John Wayne is generally thought of as an archetypal all-American hero whose films framed him in the same way, even thought the evidence doesn’t always support that. Ethan is the protagonist and he is a hero in the classical meaning of the word, if not in it’s more modern meaning. By classical I mean heroes of the type found in Homer and Virgil, the Greco-Roman archetypes who fought as heroes, but were deeply flawed as human beings. In many ways he fits the archetype of the classical hero. Like Odysseus, he returns home from war years after the fact and is at once an insider and an outsider (note the way the film consistently frames him in doorways – he belongs “out there” not “in here”). By modern conceptions of the terms “hero” and “villain,” this is a character that skews more toward the latter than the former. He’s racist and cruel and hateful (one of the most memorable scenes in the film is him shooting out the eyes of a dead Comanche because, he says, they believe that without their eyes, their spirits are destined to forever wander the earth). But what’s important about this film is that it knows that about him. If the film wasn’t commenting on Ethan’s racism, it wouldn’t stand out so much. He’s not a perfect character, he’s not “good” in a traditional sense, but that doesn’t automatically mean that he isn’t a hero or that he isn’t capable of doing good.

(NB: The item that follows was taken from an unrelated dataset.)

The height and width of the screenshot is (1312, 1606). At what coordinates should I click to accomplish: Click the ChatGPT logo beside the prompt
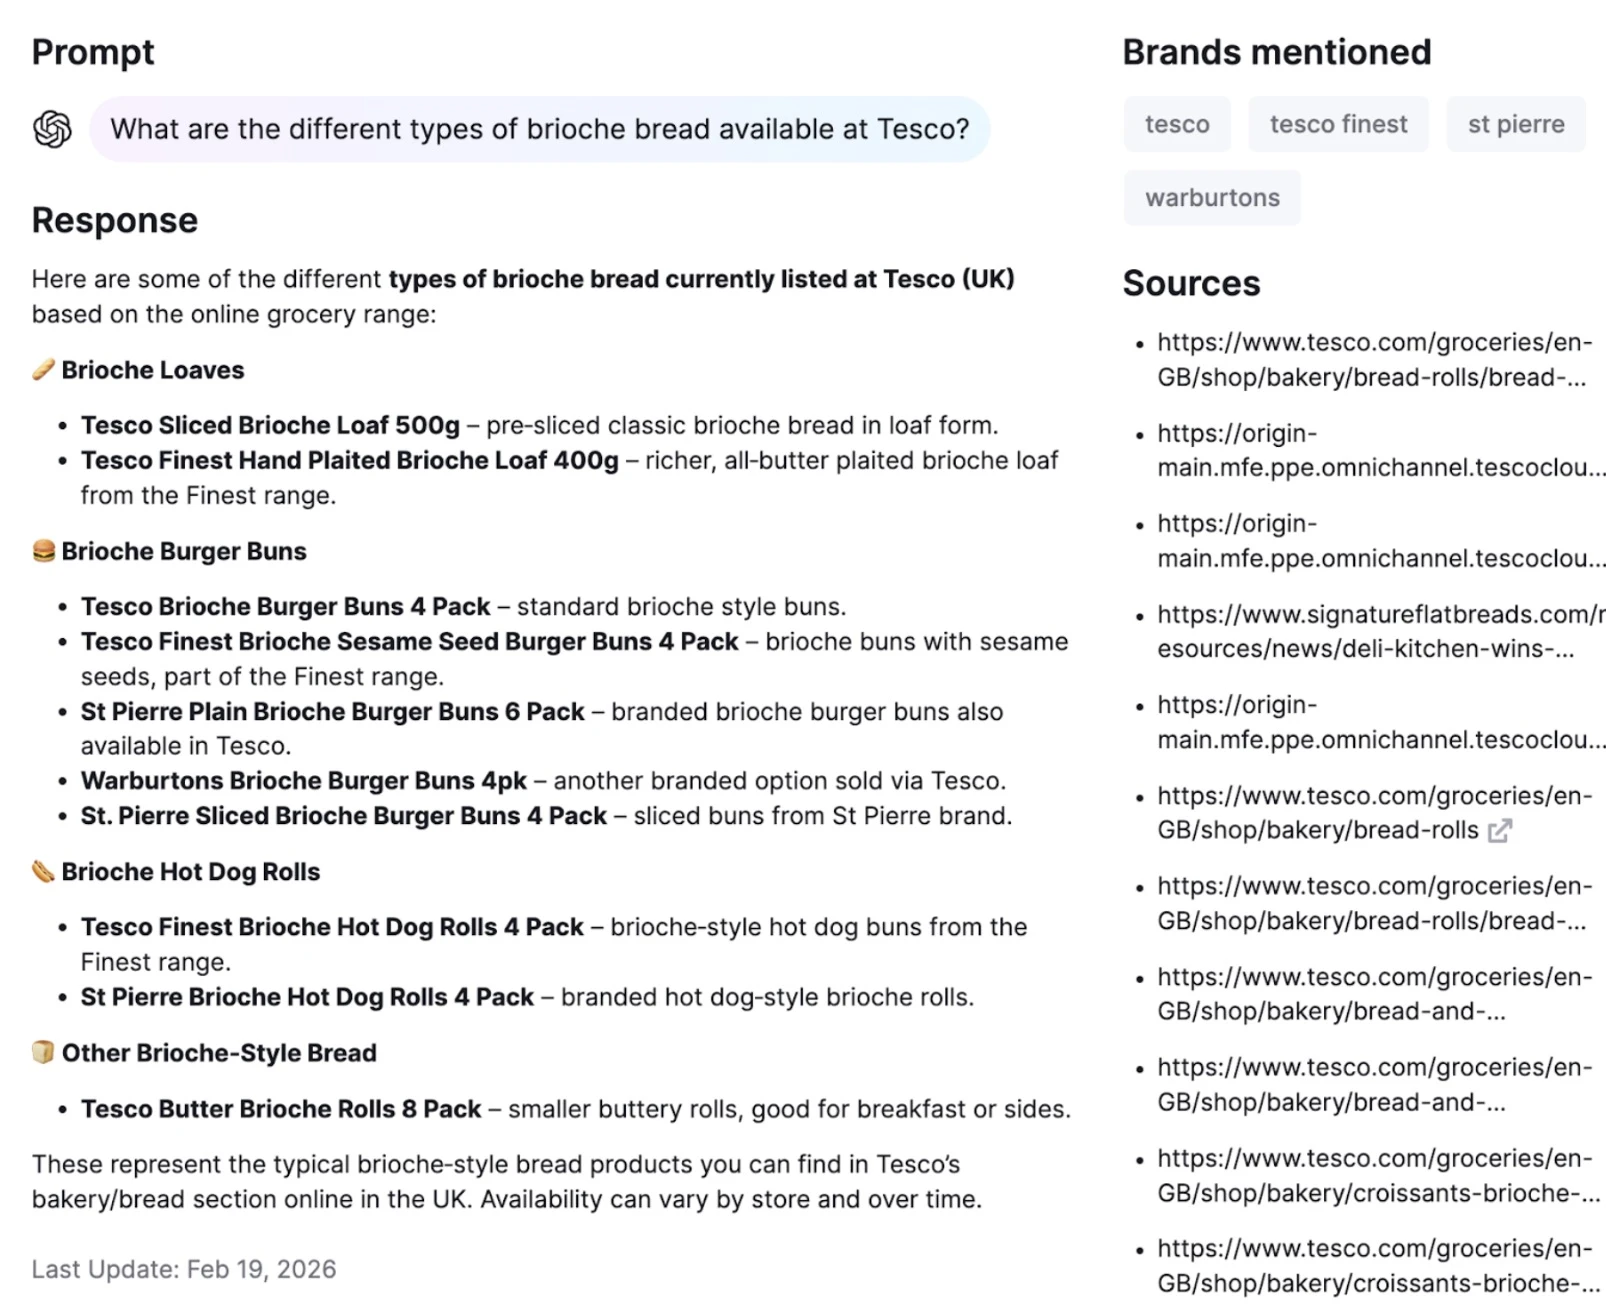click(x=52, y=129)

There is a lot of complexity to the character of Ethan, and Wayne shades it in nicely. When he returns home (his brother’s home), it is clear that he’s in love with his sister-in-law – Wayne makes it clear through his eyes, the feature of his to watch in this film. When the family is murdered, he and Martin are off with a posse. From a distance, they can tell that all is not well at the Edwards home and everyone rides back towards it except Ethan. He knows it’s too late, that they’re too far away to help, and he stays behind to rest his horse for the long journey back. You can see everything written on his face in this scene.

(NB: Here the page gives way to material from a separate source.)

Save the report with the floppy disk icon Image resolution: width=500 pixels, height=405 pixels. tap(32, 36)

Adding to the complexity of Ethan is his relationship with Martin. Martin was raised by Ethan’s brother and sister-in-law, but Ethan refuses to let Martin call him “Uncle Ethan” like the other children do. Martin is part Native American, enough to make him one of “them,” and Ethan treats him that way through most of the film. But what, exactly, is it about “them” (Martin included) that Ethan hates so much? There’s a sexual connotation to Ethan’s racism made explicit by his determination to kill Debbie once he realizes that she’s become a concubine to the Comanche Chief Scar (Henry Brandon). But there’s also a sexual connotation to his relationship with Martin. Consider this: in his meeting with Scar, Ethan comments that he speaks English well. When Ethan says something in Comanche, Scar comments that he speaks that well. If the implication is that Scar learned English from Debbie, then who are we to suppose that Ethan learned Comanche from? And why is it that Ethan’s brother and sister-in-law took Martin in and raised him as their own? If Martin is Ethan’s son by a Comanche woman, Ethan’s racism takes on a new dimension, stemming at least in part from his own self-loathing for having engaged in something he thinks taboo.

The Searchers is both literally and figuratively a journey. It’s a journey across the West to find Debbie, but it’s also a journey of the soul for Ethan, who travels from being a man would kill his niece after she’s lived as one of “them,” to being a man who can take that same girl in his arms, saying, “Let’s go home, Debbie.” But, ultimately, for Ethan there is no home. He doesn’t fit – or he’s not fit for – home and it’s not long after he’s brought Debbie back that he goes away again, back to the wide-open spaces of the American West. It’s the perfect ending to a film that is unequivocally a masterpiece of this or any genre.